I was interested to watch a recent Newsnight interview of Paul Flowers by Jeremy Paxman (for whatever reason, Paxman seemed to be very gentle during the interview and not at all the dogged interrogator which we have come to expect!)  At one point in the interview Paxman posed the following question: “Given your religious background, do you think you have sinned?”



In his response Paul Flowers commented: “Of course I have sinned, in that old fashioned term which I would rarely use, I have to say.  I’m like everyone else, I’m frail.”  Is sin really an “old fashioned term?”  I’m not so sure.  Perhaps the term is not used as much today as it once was (though rugby supporters are very used to the term “sin bin” where a player is sent from the pitch for violating a rule!)  The word sin does seem to be still in common usage (e.g. in the phrase “for my sins”)



So what is sin?  In simple terms, the Bible describes sin as anything in a person’s life which is not in alignment with God’s will and purpose.  One thing is clear, it’s often far easier to see sin in another person’s life than in our own!  A few days ago Sue and I watched a dvd of “How Green Was My Valley” a film which tells the story of a 19th century Welsh mining family.  There is one scene where the elders of the local chapel publicly denounce a young unmarried mother.  The Pharisaic vindictiveness of the church elders made me shudder.



In the same scene in the film another woman stands against the elders and reminds them of the story of Jesus and the woman caught in adultery.  A remarkable story, not least in the challenge which Jesus issues to those waiting to stone the woman for her actions: ‘Let any one of you who is without sin be the first to throw a stone at her.’  He forced them to look into their own hearts and see that none of them were without blame.  Jesus did not condemn the woman, but he did say to her, ‘Go now and leave your life of sin.’  (I have no desire to comment specifically on the Paul Flowers situation, as I have no knowledge of the facts.  I do wonder, however, how those who have been quick to vociferously condemn him would react in circumstances similar to the story of the woman caught in adultery!)

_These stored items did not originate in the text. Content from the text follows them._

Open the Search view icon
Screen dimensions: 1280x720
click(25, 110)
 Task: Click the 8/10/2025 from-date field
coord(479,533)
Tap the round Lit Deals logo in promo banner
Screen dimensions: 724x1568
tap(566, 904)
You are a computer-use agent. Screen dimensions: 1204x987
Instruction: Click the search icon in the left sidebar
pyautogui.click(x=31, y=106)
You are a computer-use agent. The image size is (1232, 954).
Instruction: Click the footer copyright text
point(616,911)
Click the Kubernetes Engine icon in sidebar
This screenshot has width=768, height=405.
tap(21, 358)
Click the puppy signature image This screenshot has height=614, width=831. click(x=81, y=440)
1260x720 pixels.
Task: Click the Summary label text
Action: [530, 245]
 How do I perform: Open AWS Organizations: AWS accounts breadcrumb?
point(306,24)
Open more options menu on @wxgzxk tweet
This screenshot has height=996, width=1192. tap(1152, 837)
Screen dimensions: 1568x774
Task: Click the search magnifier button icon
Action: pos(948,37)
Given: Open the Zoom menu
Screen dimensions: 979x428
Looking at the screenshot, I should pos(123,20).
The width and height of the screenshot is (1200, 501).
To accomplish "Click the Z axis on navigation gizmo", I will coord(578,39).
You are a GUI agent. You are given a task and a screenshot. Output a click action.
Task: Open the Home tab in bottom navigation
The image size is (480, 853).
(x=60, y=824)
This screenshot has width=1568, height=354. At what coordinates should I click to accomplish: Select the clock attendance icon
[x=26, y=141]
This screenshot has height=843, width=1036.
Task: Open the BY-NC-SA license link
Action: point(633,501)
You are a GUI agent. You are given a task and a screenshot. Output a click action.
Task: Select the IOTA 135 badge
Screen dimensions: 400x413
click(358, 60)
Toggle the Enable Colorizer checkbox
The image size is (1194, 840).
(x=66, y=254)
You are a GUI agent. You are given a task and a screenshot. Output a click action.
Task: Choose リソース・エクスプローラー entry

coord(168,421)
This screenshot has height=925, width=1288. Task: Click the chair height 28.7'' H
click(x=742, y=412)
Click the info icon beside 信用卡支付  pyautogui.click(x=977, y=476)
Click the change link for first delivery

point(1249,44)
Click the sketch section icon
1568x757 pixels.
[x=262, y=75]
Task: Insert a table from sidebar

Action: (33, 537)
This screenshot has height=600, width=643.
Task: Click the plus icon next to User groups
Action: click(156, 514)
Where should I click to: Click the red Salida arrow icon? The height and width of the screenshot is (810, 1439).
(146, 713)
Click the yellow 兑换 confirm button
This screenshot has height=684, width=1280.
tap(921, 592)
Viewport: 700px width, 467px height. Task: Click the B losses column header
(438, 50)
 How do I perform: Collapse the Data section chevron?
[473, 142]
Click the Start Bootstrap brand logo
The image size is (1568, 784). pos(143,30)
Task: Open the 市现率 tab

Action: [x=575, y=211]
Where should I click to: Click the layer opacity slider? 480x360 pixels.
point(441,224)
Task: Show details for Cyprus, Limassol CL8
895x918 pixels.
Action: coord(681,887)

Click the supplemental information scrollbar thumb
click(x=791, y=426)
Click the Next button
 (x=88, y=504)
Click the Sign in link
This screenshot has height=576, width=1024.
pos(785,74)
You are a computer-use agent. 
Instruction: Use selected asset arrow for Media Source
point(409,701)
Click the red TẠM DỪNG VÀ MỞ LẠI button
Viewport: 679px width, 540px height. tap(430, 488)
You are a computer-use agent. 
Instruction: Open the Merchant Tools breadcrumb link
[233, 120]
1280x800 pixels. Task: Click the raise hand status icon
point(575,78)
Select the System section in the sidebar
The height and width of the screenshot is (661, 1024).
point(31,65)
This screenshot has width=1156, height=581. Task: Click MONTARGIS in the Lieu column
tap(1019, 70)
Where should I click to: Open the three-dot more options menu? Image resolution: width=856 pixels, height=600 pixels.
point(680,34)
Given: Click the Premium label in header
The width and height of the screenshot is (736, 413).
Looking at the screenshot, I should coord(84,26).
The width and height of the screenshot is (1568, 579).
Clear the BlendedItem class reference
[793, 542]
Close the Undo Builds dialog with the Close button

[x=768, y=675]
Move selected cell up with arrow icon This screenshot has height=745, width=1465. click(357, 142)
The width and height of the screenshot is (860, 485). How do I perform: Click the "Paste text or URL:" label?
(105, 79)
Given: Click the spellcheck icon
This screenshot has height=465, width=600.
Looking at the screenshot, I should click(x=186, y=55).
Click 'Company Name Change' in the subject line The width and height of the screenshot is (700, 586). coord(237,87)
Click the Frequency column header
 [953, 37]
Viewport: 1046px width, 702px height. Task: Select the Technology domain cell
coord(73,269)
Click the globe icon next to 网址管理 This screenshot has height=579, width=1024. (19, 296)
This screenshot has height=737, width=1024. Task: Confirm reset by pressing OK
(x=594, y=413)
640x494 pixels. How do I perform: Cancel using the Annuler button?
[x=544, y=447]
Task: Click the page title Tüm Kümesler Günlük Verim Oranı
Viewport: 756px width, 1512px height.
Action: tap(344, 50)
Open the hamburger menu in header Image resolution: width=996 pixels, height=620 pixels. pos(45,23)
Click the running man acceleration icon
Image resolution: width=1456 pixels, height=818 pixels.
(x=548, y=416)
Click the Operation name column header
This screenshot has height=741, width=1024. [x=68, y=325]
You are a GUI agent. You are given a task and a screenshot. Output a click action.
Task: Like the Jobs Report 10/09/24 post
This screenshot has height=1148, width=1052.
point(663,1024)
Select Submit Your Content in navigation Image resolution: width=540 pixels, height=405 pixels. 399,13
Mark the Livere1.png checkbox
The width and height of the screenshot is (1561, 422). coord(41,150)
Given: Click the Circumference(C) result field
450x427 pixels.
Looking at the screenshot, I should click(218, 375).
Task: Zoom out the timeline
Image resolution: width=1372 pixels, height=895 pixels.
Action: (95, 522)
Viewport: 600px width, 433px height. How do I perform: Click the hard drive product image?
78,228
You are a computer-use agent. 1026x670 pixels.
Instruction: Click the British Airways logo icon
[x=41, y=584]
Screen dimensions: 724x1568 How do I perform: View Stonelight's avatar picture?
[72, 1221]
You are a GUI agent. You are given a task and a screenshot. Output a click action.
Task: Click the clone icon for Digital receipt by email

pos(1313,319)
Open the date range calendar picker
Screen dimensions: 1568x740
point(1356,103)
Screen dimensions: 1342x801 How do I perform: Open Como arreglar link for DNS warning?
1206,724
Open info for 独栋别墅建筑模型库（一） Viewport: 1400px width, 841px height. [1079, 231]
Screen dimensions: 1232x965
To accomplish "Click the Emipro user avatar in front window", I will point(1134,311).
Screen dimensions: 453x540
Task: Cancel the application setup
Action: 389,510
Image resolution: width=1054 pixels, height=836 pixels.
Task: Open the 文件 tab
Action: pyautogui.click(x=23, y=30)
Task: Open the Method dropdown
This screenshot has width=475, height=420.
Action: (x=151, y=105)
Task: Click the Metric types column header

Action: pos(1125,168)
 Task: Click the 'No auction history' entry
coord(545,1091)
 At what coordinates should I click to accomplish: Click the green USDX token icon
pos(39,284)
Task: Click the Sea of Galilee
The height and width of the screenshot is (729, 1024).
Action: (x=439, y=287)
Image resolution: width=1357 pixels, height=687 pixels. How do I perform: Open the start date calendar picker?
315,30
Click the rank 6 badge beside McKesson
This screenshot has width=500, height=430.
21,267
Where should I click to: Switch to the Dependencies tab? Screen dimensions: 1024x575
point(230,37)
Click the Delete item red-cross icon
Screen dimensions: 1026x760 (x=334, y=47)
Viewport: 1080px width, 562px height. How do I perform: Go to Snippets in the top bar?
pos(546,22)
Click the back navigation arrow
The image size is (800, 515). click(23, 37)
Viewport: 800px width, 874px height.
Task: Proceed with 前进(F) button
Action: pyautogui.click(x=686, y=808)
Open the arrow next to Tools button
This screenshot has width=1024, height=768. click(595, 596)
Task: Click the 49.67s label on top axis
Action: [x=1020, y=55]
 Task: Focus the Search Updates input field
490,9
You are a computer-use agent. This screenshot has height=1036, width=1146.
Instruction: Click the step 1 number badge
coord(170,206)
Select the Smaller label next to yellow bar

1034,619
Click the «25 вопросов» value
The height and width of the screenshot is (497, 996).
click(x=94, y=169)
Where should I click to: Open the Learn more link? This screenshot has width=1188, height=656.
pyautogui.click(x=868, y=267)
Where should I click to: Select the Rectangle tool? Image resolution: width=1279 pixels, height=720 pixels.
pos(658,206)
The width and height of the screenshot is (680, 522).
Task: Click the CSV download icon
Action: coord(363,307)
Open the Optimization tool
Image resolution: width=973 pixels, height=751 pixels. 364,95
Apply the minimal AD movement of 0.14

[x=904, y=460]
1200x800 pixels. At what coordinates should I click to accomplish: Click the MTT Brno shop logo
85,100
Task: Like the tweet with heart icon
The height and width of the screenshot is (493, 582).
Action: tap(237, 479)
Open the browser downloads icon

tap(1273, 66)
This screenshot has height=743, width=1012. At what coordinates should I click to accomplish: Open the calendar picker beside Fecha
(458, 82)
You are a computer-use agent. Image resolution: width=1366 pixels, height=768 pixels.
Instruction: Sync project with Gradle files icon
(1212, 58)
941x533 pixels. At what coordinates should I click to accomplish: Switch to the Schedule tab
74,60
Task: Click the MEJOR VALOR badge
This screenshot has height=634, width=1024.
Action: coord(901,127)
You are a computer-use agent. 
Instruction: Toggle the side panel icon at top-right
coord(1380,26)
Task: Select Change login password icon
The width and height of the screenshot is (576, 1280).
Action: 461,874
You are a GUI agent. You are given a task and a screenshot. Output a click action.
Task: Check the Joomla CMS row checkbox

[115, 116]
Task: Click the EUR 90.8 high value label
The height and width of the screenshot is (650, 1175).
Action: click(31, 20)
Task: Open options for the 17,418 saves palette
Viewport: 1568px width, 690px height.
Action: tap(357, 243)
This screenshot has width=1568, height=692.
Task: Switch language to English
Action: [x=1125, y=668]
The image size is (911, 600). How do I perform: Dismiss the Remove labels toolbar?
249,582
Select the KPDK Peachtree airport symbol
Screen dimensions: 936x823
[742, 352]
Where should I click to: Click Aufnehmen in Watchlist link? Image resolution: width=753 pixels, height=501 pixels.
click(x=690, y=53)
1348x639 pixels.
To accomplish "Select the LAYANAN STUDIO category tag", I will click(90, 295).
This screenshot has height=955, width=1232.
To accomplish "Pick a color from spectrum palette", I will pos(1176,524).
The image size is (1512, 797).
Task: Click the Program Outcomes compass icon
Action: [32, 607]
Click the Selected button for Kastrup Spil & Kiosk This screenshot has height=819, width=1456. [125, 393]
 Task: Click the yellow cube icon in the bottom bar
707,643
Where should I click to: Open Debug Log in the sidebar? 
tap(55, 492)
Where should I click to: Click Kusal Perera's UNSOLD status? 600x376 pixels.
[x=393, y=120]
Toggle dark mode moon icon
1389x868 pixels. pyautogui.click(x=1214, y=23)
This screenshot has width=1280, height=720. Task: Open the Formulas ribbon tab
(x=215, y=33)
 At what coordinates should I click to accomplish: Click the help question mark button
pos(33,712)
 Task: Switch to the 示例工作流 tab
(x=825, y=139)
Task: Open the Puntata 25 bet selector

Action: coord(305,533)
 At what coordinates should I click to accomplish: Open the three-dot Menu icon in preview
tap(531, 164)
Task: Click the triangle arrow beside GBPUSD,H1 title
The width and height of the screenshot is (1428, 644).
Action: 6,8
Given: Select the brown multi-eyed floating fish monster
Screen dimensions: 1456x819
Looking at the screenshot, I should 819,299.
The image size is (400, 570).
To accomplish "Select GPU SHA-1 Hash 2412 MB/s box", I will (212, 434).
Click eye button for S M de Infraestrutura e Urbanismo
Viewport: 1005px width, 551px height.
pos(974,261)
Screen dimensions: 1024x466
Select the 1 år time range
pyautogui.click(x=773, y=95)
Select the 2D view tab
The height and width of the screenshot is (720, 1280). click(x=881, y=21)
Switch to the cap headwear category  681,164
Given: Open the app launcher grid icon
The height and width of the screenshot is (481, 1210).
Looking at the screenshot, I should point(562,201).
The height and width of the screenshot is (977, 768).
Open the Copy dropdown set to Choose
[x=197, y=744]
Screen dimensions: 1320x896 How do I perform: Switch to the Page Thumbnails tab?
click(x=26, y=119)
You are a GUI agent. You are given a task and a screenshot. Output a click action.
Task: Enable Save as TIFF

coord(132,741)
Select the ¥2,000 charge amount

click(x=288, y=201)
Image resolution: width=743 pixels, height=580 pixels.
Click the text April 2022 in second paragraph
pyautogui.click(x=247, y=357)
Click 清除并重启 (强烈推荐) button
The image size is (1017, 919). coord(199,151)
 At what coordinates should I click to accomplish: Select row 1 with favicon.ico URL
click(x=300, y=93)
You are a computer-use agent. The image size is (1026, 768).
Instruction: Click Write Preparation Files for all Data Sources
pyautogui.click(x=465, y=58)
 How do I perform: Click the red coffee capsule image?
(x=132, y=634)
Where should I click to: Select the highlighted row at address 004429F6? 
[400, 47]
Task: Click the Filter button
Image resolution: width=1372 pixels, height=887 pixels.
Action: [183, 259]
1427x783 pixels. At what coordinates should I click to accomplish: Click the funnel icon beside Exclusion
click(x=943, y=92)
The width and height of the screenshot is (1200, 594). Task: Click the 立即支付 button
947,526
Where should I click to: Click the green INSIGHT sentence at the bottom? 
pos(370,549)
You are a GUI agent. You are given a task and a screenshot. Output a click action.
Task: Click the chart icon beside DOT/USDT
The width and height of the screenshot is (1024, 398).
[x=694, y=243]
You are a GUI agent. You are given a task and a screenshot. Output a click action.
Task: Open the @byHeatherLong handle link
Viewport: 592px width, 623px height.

The Bible makes it clear that sin causes a separation between us human beings and God (‘the wages of sin is death’, says the Apostle Paul).  Of course, none of us likes to be thought of as a sinner.  Yet Paul Flowers is absolutely right when he says that ALL of us are frail, ALL of us have said and done things which we bitterly regret.  But the good news of the gospel is that Jesus on the cross took on himself the penalty for our sin, so that through faith in him we might be forgiven and reconciled to God.  Yes, ‘the wages of sin is death’, but Paul also goes on to state, ‘but God's free gift is eternal life in union with Christ Jesus our Lord.’  Sin is just as real and just as big a problem in the world as ever it was.  But the remedy is just as affective!